Task brief: Find every line in the records below that holds the word "dark", and copy each one.

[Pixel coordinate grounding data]

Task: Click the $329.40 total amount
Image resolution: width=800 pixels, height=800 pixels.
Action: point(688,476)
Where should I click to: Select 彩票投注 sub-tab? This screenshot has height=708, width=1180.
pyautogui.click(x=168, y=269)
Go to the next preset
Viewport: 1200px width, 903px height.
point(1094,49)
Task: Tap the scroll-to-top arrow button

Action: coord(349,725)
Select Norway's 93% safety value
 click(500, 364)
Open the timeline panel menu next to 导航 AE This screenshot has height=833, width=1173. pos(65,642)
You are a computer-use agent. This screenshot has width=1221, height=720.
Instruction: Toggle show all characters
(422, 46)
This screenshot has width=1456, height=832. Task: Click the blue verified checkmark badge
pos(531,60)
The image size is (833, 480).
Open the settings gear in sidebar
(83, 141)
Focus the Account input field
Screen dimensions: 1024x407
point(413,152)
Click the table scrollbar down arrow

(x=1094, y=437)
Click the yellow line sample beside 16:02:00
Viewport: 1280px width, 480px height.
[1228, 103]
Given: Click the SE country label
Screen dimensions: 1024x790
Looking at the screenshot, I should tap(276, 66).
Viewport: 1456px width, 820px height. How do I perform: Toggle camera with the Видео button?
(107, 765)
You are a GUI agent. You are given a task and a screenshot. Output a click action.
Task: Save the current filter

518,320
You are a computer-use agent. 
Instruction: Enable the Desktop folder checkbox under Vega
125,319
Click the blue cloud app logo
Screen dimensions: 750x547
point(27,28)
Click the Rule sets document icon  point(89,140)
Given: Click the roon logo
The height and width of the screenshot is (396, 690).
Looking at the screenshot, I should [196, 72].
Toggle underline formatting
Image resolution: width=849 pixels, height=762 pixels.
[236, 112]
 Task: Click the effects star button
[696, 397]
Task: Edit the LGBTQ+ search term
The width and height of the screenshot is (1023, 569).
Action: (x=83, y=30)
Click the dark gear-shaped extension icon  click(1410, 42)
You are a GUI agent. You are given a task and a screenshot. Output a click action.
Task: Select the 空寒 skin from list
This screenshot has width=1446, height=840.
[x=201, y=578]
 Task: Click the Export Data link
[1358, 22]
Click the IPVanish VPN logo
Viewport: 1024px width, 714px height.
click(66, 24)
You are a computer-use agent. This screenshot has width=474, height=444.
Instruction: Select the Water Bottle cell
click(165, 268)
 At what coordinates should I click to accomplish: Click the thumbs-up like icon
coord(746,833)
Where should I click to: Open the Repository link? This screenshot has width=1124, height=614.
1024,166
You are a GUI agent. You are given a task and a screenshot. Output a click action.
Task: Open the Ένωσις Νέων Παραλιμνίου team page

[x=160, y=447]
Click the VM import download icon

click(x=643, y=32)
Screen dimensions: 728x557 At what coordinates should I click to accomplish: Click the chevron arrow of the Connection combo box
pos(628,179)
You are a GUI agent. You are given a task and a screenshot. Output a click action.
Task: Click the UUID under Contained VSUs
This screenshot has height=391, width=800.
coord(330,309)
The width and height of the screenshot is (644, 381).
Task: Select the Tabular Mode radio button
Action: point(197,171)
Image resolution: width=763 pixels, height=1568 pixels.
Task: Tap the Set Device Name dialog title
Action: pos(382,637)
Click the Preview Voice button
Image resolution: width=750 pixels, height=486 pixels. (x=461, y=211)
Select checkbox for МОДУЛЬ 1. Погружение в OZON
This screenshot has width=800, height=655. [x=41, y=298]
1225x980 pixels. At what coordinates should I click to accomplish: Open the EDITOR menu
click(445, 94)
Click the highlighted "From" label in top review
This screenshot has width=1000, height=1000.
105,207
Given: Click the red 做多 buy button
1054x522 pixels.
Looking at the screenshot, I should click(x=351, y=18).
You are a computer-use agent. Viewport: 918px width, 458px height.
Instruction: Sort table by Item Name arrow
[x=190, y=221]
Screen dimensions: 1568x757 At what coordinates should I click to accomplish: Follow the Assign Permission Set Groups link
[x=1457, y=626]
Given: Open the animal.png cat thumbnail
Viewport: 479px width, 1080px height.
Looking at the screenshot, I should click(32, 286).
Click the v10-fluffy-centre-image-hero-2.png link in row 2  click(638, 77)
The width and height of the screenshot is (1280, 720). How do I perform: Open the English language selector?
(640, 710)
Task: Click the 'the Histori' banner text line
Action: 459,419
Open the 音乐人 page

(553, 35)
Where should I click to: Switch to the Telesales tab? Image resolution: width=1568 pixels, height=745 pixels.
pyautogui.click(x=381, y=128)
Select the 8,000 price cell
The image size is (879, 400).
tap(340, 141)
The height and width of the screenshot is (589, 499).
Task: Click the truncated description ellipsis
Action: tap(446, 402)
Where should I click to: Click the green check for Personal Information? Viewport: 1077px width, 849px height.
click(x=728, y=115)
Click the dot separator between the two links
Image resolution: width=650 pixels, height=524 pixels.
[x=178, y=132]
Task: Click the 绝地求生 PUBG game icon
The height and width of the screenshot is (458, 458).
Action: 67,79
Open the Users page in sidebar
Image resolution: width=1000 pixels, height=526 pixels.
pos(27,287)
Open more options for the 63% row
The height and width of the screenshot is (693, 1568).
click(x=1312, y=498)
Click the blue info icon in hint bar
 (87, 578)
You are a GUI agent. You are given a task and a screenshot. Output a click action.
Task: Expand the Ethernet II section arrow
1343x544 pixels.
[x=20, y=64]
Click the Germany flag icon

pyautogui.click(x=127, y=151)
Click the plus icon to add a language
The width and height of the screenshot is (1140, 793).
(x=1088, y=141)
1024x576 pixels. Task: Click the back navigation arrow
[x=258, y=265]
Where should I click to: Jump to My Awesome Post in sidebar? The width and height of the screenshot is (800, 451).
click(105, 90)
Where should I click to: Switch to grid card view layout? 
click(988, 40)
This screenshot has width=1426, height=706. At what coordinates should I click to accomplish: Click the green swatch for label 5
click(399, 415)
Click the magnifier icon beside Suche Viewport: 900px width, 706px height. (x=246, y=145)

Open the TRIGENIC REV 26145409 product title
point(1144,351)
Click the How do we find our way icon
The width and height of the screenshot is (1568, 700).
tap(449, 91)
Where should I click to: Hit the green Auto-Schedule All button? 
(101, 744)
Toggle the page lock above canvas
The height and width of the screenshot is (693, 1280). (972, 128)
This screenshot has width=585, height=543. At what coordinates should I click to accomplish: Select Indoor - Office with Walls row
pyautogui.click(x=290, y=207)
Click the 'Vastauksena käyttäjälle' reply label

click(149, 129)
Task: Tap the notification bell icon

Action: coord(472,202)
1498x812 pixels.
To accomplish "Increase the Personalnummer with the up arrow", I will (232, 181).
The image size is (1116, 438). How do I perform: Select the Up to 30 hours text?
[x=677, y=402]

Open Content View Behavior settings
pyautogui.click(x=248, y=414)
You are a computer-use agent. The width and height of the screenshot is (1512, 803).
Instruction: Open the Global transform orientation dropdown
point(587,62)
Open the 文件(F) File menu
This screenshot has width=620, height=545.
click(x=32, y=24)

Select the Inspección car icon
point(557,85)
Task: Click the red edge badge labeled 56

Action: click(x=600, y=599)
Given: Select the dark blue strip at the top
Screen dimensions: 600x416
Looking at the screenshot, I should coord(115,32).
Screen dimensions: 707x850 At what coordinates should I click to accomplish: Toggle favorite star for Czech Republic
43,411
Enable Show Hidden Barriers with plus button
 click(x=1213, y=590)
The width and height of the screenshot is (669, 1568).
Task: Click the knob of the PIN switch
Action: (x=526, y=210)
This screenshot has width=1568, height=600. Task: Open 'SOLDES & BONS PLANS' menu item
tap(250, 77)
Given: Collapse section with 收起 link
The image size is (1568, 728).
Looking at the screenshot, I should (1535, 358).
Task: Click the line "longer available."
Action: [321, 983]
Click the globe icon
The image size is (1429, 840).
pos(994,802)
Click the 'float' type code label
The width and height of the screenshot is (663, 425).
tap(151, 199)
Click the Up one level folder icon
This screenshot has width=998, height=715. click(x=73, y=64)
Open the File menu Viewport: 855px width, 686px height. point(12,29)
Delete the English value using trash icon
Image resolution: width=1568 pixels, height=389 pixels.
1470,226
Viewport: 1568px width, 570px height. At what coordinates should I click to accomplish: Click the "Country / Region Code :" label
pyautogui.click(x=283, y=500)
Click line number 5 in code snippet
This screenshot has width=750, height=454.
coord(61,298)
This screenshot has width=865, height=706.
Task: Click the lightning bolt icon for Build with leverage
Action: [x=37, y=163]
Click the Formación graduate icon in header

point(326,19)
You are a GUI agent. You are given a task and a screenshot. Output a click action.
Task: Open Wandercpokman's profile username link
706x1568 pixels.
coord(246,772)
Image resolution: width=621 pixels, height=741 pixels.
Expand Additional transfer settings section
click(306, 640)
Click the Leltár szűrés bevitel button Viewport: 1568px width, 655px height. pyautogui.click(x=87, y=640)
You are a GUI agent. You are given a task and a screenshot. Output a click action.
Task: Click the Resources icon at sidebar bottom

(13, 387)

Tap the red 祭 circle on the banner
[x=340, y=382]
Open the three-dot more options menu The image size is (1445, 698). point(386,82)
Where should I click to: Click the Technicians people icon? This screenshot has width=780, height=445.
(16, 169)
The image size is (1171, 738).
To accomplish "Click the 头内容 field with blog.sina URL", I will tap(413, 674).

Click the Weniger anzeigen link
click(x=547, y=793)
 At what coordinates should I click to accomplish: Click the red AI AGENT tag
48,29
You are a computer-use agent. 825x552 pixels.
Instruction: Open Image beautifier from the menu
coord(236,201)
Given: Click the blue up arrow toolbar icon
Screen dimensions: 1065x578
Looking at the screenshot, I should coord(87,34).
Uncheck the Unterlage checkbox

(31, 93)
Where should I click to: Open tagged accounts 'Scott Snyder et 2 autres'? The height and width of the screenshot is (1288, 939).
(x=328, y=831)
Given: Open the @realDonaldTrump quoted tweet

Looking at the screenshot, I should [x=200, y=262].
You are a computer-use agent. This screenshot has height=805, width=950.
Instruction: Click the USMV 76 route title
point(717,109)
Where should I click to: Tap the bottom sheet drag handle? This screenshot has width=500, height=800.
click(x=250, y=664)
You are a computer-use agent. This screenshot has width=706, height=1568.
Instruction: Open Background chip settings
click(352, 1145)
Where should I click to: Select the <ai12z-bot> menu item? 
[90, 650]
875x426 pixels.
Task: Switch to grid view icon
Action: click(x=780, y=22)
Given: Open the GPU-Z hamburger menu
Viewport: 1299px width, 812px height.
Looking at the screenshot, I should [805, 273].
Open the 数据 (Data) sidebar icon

Response area:
Click the dark gear-shaped extension icon  click(1410, 42)
Given: Select the dark blue strip at the top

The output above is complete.